The Purchase Price eBook

Emerson Hough
This eBook from the Gutenberg Project consists of approximately 345 pages of information about The Purchase Price.

The Purchase Price eBook

Emerson Hough
This eBook from the Gutenberg Project consists of approximately 345 pages of information about The Purchase Price.

They bowed to him ceremoniously, each in his way, with reverence, touching lips to his glass.  As they parted, one for a moment stood alone, the dark man who had sat at the speaker’s right.  For a moment he paused, as though absorbed, as finally he set down his glass, gazing steadily forward as though striving to read what lay in the future.

“The Union!” he whispered, almost to himself.

It might have been the voice, as it was the thought of all those who, now passing, brought to a close this extraordinary meeting.

The Union!

CHAPTER IX

TALLWOODS

Meantime, events which might have held interest in certain circles in Washington had they been known, passed on their course, and toward that very region which had half in jest been named as the storm center of the day—­the state of Missouri, anomalous, inchoate, discordant, half North, half South, itself the birth of compromise and sired by political jealousy; whither, against her will, voyaged a woman, herself engine of turbulence, doubt and strife, and in company now of a savage captor who contemplated nothing but establishing her for his own use in his own home.

Tallwoods, the home plantation of the Dunwody family in the West, now the personal property of the surviving son, state senator Warville Dunwody of Missouri, presented one of the contrasts which now and again might have been seen in our early western civilization.  It lay somewhat remote from the nearest city of consequence, in a region where the wide acres of the owner blended, unused and uncultivated, with those still more wild, as yet unclaimed under any private title.  Yet in pretentiousness, indeed in assuredness, it might have rivaled many of the old estates of Kentucky, the Carolinas, or Virginia; so much did the customs and ambitions of these older states follow their better bred sons out into the newer regions.
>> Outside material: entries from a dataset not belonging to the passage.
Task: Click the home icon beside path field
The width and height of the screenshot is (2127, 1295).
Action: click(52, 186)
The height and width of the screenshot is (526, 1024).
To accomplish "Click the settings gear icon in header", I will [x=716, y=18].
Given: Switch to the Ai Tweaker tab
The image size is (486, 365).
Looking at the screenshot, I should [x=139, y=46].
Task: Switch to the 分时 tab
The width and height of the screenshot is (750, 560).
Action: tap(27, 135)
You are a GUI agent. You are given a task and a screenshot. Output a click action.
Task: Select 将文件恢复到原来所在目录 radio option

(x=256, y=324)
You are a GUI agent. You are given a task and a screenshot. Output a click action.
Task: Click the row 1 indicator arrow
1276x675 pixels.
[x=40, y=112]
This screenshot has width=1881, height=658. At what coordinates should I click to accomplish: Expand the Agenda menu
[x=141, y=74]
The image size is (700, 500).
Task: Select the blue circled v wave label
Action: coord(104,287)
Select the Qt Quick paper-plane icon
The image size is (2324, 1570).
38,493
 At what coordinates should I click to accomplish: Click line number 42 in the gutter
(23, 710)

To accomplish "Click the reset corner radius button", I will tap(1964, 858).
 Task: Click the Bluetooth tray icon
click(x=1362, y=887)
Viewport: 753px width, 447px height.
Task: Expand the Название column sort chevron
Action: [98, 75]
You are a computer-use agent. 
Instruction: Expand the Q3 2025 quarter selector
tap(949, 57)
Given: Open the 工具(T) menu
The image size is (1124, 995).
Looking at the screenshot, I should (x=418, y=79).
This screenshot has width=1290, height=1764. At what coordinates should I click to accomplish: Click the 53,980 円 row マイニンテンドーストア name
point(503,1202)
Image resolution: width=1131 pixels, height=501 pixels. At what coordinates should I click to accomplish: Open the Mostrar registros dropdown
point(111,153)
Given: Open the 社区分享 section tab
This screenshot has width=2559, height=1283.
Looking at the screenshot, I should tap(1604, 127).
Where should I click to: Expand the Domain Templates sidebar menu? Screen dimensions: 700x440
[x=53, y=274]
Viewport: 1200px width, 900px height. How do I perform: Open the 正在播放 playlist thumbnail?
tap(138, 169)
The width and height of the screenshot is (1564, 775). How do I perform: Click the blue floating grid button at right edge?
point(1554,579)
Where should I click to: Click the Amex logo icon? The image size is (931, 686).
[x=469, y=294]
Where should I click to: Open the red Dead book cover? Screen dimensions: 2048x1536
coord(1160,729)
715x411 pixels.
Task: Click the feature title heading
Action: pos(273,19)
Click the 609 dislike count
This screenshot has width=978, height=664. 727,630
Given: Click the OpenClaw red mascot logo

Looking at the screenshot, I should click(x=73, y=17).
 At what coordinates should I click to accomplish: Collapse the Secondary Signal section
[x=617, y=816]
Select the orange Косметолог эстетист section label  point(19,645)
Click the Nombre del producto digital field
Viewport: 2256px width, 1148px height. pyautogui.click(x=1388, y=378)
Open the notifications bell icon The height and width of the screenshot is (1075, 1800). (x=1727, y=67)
These men of better rank, with more than competency at their disposal, not infrequently had few neighbors other than the humble but independent frontiersman who left for new fields when a dog barked within fifty miles of his cabin.  There were neighbors within half that distance of Tallwoods, settlers nestled here or there in these enfolding hills and forests; but of neighbors in importance equal to that of the owner of Tallwoods there were few or none in that portion of the state.  The time was almost feudal, but wilder and richer than any feudal day, in that fief tribute was unknown.  The original landlord of these acres had availed himself of the easy laws and easy ways of the time and place, and taken over to himself from the loose public domain a small realm all his own.  Here, almost in seclusion, certainly in privacy, a generation had been spent in a life as baronial as any ever known in old Virginia in earlier days.  A day’s ride to a court house, two days to a steamer, five hours to get a letter to or from the occasional post—­these things seem slight in a lifelong accustomedness; and here few had had closer touch than this with civilization.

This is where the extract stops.